Il segretario di Stato americano Marco Rubio ha criticato Israele dopo il voto della Knesset che apre la strada all’annessione della Cisgiordania. Una mossa che secondo Washington rischia di compromettere il piano di tregua elaborato da Donald Trump per porre fine al conflitto a Gaza. «Il presidente aveva reso chiaro che non possiamo supportare questa ora ora. Pensiamo che possa essere una minaccia per l’accordo di pace», ha detto il segretario di Stato ai giornalisti prima di lasciare Israele. Insieme a Rubio, questa settimana Trump aveva inviato in Israele il consigliere Jared Kushner, l’inviato per il Medio Oriente Steve Witkoff e il vicepresidente JD Vance, con l’obiettivo di puntellare l’accordo di tregua facendo pressioni sul governo Netanyahu.
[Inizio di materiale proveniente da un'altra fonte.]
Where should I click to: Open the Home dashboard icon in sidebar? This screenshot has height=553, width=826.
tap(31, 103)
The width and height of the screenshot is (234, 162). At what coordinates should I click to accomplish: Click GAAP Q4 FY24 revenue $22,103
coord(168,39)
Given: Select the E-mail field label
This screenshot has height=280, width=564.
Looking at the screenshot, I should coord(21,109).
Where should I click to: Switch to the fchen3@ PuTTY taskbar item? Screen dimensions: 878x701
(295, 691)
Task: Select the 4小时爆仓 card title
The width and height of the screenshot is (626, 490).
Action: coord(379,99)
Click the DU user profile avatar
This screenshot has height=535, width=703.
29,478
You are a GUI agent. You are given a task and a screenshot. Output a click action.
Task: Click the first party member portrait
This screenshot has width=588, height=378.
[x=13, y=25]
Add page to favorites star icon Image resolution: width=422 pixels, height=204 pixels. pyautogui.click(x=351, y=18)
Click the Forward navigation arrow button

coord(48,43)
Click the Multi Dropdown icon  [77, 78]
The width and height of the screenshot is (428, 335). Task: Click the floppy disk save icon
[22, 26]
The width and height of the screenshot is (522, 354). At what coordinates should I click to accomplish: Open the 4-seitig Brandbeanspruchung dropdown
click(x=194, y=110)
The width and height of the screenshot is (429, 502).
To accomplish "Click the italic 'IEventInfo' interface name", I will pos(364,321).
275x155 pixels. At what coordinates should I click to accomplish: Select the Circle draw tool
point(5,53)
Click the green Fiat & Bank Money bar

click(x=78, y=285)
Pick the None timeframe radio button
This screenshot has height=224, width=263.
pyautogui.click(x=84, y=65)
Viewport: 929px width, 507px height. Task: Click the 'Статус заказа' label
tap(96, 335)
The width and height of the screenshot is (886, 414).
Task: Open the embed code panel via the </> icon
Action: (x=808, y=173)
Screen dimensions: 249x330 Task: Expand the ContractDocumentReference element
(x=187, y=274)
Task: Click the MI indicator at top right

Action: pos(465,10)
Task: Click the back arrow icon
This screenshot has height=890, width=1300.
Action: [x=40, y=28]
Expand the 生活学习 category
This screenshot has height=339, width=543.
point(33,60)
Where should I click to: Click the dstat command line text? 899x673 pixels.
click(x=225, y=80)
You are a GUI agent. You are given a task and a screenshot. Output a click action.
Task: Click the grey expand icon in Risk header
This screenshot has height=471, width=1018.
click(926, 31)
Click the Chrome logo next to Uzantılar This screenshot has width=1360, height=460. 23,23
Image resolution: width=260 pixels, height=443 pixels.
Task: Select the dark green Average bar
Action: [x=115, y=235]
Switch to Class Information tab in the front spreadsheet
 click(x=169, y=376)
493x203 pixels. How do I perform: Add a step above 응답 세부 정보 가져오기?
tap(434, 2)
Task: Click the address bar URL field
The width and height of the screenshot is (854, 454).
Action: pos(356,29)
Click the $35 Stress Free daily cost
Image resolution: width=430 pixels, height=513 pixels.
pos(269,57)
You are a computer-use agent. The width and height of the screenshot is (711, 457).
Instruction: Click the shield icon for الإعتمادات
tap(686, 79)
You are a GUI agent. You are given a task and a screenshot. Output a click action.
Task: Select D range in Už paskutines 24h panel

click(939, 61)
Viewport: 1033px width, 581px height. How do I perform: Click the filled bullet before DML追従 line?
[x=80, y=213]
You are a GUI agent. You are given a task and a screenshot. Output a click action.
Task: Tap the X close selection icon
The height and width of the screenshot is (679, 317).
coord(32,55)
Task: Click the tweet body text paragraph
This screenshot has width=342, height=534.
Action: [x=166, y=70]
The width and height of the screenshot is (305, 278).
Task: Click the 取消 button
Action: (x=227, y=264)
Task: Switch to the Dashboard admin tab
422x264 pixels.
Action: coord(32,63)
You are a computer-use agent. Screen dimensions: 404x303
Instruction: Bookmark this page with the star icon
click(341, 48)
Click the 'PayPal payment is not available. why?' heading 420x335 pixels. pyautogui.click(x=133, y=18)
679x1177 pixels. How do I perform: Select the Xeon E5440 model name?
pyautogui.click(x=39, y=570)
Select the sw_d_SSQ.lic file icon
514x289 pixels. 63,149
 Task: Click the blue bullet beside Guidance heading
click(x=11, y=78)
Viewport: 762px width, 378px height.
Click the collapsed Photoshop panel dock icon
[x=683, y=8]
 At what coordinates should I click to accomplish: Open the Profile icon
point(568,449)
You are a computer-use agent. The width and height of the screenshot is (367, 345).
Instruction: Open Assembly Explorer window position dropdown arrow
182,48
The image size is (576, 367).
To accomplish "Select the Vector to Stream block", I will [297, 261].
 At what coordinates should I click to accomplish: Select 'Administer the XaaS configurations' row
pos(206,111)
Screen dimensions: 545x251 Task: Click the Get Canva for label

Cosa prevede il piano di annessione della Cisgiordania
Il parlamento israeliano ha approvato in via preliminare due progetti di legge che puntano a estendere la sovranità sulla Cisgiordania, territori occupati illegalmente dal 1967. Il provvedimento arriva dopo l’approvazione del piano E1, che prevede la costruzione di 3.400 nuove abitazioni tra Gerusalemme e Ma’ale Adummim, e che dividerebbe la Cisgiordania in due, interrompendo di fatto la continuità territoriale in Palestina. Il voto, passato per un solo voto di scarto (25 a 24), rappresenta così il primo passo verso un’annessione che renderebbe impossibile la nascita di uno Stato palestinese, una prospettiva a cui Israele si oppone e che i negoziati guidati dagli Stati Uniti non hanno ancora affrontato. «Non ho deciso sulla soluzione dei due Stati», ha detto Trump la settimana scorsa.